Background — About the Institute for Pediatric Innovation (IPI)

The Institute for Pediatric Innovation, a nonprofit organization, was formed to foster innovation to improve pediatric care by stimulating development of appropriate medical devices and drugs designed specifically for babies and children. Working with a Consortium of Pediatric Hospitals, IPI strives to identify the most needed products. IPI organizes public, private, nonprofit and for-profit collaborations in product innovation and licenses the resulting products to companies for commercial development. IPI is led by an experienced team of experts in licensing technology in pediatric medical care, commercializing medical technology, and marketing medical devices and pharmaceutical products. To date, IPI has received support from its consortium members along with the Ewing Marion Kauffman Foundation, Children’s Medical Ventures, Inc., AGA Medical and Oxford Bioscience Partners.

Dr. Stephen P. Spielberg will serve as principal investigator for IPI, along with colleagues Dr. Lisa Adams, Assistant Professor of Medicine, Dartmouth Medical School and the Dickey Center for International Understanding, and Dr. Sienna Craig, Assistant Professor of Anthropology, Dartmouth College. Dr. Spielberg’s team will collaborate with colleagues at Muhimbili University of Health and Allied Sciences, Dar es Salaam, Tanzania.
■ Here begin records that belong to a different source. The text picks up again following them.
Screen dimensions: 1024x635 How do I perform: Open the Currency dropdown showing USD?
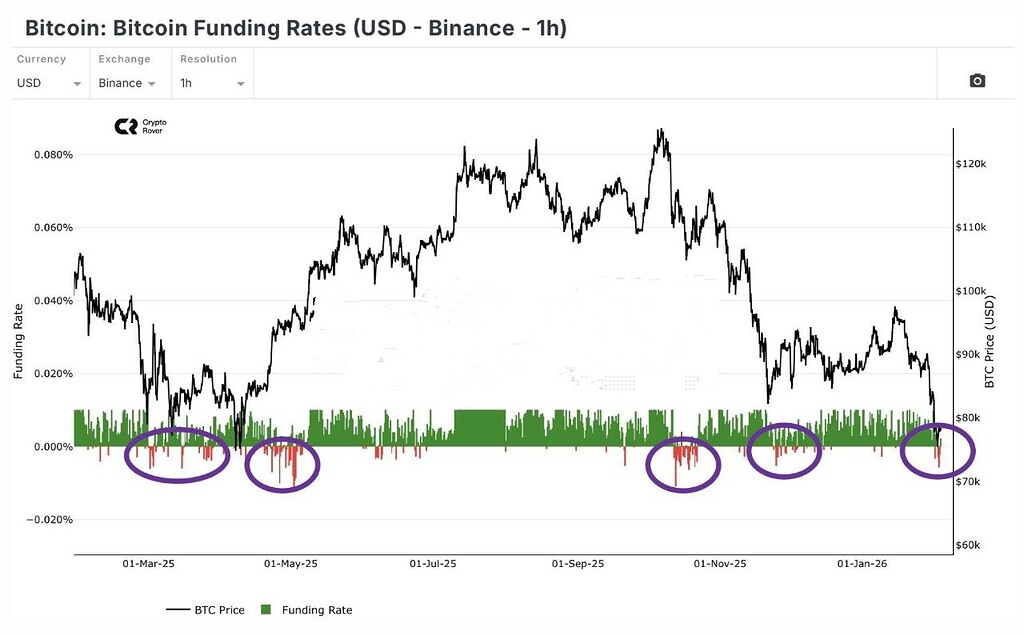49,83
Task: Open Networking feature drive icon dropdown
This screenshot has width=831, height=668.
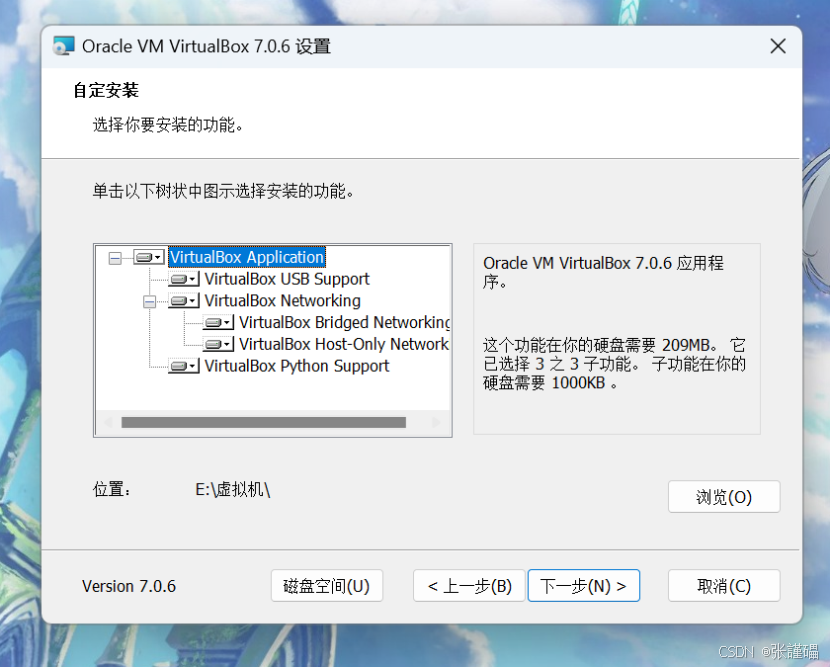Action: pos(183,301)
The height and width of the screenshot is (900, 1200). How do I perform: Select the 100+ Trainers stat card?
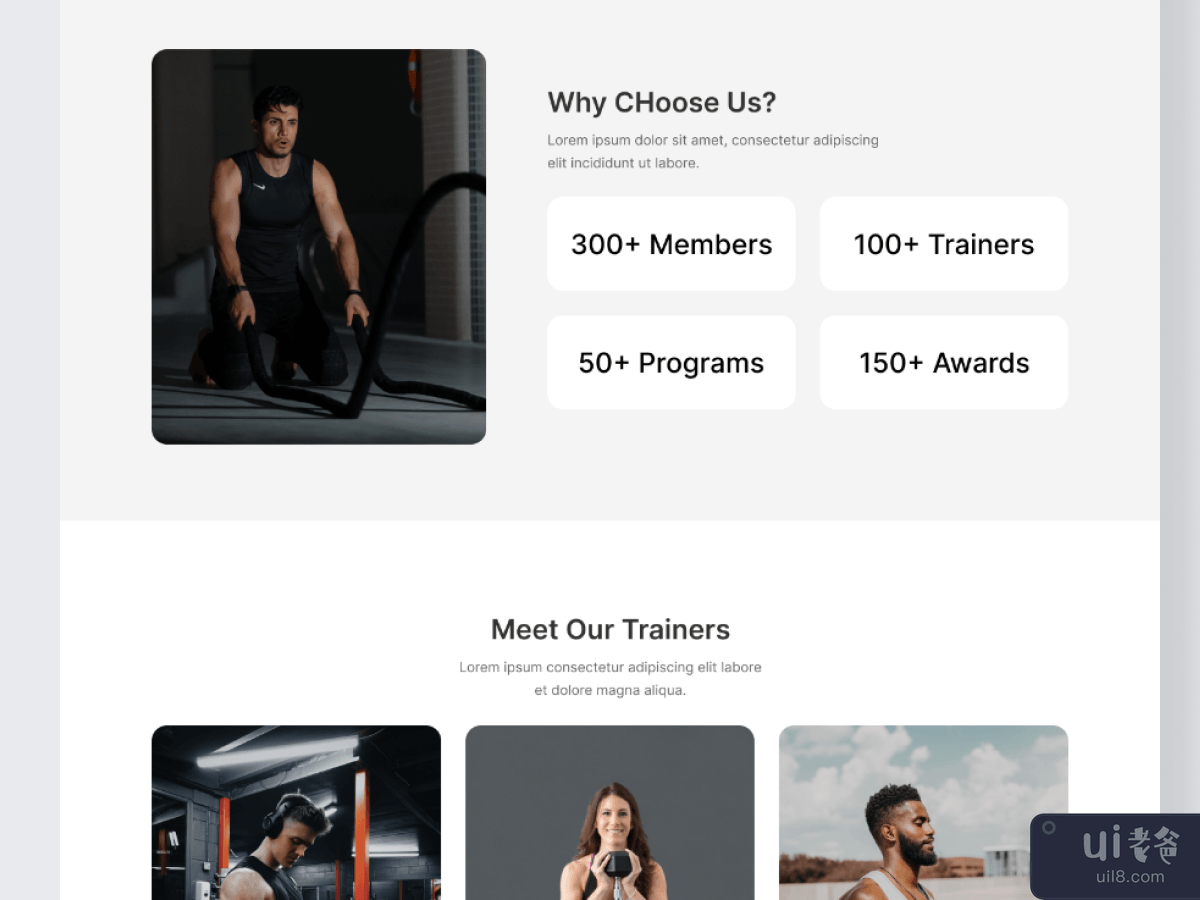944,244
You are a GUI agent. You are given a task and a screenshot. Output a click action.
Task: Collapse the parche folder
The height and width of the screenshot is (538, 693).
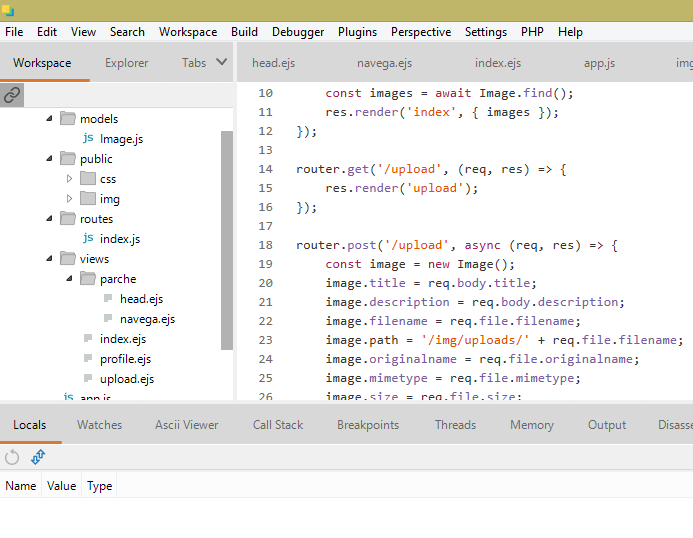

Dr. Spielberg leads IPI’s Pediatric Pharmaceutical Reformulation Program, launched in January 2008 with the goal of tailoring existing pharmaceutical products for children’s needs. Children’s Mercy Hospitals and Clinics, Kansas City, Mo., a founding member of IPI’s Consortium of Pediatric Hospitals, provided initial funding for the program.

IPI’s Consortium of Pediatric Hospitals is helping to identify the medical products that are most needed to improve the care of children. Clinicians from the Consortium hospitals help to identify issues, set priorities, and specify and test products. In addition to Children’s Mercy, founding members are University Hospitals Rainbow Babies and Children’s Hospital and the Lucile Packard Children’s Hospital at Stanford. Recently, two additional leading pediatric institutions — Children’s Hospital in Denver and Children’s Hospital in Wisconsin — joined the Consortium.

In addition to his work with IPI, Stephen Spielberg, MD, PhD, serves as Director of the Center for Personalized Medicine and Therapeutic Innovation at Children’s Mercy. Dr. Spielberg also holds the Marion Merrell Dow Endowed Chair in Pediatric Pharmacogenetics and a professorial appointment at the UMKC School of Medicine. He served as Dean of Dartmouth Medical School from 2003 to 2007 and is one of the nation’s best-known specialists in pediatric pharmacology.